Selected text:

******

R’ Yehuda Herzl Henkin discusses “Freedom Sunday for Soviet Jews,” the 1987 march on Washington with more than 200,000 participants. He acknowledges the earlier opposition of gedolei Torah to protests on behalf of Soviet Jewry, including in particular R’ Moshe Feinstein’s 1975 proclamation, in his capacity as nasi of the Agudas Harabonim, that the position established by the “most famous gedolei hador, headed by the gaon R’ Aharon Kotler and the gedolei Eretz Yisrael, not to take an active part in the campaigns and specific activities that they think will aid Russian Jewry” remains in place.[3]

But as R’ Moshe’s language makes clear, his opposition was purely pragmatic and not rooted in any dogmatic objection to demonstrations per se: “Even insofar as the intention of all the statements and actions of the various organizations is for the good of the Jews in Russia, we are nevertheless unable to always endorse all the positions that will be taken and statements that will be made that are likely to result, chas v’shalom, in dangerous consequences.” Rav Henkin therefore argues that since the entire question is what are the likely consequences of demonstrating, and this depends on the current situation, positions of a decade earlier are not dispositive, since “much has changed since then.” (He additionally notes reports that R’ Moshe’s stance may indeed have softened in the interim.)

******

Records supplied:
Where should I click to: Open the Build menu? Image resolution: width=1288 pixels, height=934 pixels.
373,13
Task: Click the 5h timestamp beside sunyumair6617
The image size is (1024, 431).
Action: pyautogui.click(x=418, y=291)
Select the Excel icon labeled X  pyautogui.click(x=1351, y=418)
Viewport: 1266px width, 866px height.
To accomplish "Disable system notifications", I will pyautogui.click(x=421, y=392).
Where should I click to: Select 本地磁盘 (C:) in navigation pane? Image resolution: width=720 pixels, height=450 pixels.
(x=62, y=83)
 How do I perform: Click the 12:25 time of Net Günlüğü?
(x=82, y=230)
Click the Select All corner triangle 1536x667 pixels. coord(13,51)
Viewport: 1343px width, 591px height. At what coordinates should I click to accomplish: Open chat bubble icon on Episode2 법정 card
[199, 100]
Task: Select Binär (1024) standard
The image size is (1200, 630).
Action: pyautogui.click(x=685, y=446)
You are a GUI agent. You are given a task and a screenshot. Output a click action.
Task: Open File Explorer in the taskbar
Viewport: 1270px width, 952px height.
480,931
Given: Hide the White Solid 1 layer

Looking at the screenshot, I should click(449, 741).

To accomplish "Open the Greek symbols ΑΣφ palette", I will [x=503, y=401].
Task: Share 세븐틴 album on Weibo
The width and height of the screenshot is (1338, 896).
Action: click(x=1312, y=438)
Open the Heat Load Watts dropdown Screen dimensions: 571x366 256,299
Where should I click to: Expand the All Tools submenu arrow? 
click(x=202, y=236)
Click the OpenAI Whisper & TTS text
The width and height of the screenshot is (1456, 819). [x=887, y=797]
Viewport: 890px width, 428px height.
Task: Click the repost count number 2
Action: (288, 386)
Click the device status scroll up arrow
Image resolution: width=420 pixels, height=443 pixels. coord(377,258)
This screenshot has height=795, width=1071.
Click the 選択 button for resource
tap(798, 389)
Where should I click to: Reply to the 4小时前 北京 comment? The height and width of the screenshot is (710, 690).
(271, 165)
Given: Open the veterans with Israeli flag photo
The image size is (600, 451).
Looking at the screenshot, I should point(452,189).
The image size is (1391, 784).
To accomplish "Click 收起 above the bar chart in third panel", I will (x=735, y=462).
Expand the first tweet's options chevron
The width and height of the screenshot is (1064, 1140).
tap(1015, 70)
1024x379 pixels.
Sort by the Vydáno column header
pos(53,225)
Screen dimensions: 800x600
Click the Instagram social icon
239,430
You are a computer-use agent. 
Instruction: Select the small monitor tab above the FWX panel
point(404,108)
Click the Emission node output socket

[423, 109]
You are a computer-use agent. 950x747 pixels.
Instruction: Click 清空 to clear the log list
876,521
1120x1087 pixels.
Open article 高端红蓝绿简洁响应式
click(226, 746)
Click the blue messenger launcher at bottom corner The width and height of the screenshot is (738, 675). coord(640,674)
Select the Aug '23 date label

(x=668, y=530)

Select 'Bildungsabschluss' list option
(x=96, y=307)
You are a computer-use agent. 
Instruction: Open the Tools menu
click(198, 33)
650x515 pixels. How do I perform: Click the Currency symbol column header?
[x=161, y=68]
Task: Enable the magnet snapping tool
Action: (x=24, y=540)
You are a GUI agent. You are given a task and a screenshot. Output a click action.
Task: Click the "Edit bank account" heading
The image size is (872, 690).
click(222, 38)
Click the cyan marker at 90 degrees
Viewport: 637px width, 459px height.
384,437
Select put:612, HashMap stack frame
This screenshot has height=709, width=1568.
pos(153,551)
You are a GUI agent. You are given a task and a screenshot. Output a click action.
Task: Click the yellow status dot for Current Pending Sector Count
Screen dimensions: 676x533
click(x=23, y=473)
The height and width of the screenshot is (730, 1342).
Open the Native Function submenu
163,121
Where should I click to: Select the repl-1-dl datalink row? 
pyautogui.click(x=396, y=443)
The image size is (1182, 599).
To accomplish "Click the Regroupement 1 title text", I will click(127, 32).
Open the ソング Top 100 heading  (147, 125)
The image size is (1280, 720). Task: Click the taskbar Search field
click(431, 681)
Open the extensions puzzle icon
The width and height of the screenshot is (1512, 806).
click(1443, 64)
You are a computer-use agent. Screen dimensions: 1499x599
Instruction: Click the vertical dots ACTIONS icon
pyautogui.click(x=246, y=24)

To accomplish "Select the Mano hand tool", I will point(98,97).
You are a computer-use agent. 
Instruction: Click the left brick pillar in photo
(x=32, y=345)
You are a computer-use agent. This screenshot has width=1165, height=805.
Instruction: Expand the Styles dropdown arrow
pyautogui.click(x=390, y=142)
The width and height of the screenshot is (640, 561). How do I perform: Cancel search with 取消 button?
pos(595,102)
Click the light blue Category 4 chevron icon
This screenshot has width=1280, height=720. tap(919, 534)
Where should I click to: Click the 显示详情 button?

******

Description of the task:
Using the text about Rav Henkin and the 1987 march, decide whether each statement agrees with it. Answer yes or no for each and quote the words of the text that decide it.
1. The 1987 march on Washington drew more than 200,000 participants.
2. R' Moshe Feinstein issued his 1975 proclamation as nasi of the Agudas Harabonim.
3. R' Moshe's opposition rested on an objection in principle to demonstrations.
The items have no role in this exercise.

Exercise response:
1. Yes: "the 1987 march on Washington with more than 200,000 participants"
2. Yes: "in his capacity as nasi of the Agudas Harabonim"
3. No: "his opposition was purely pragmatic and not rooted in any dogmatic objection to demonstrations per se"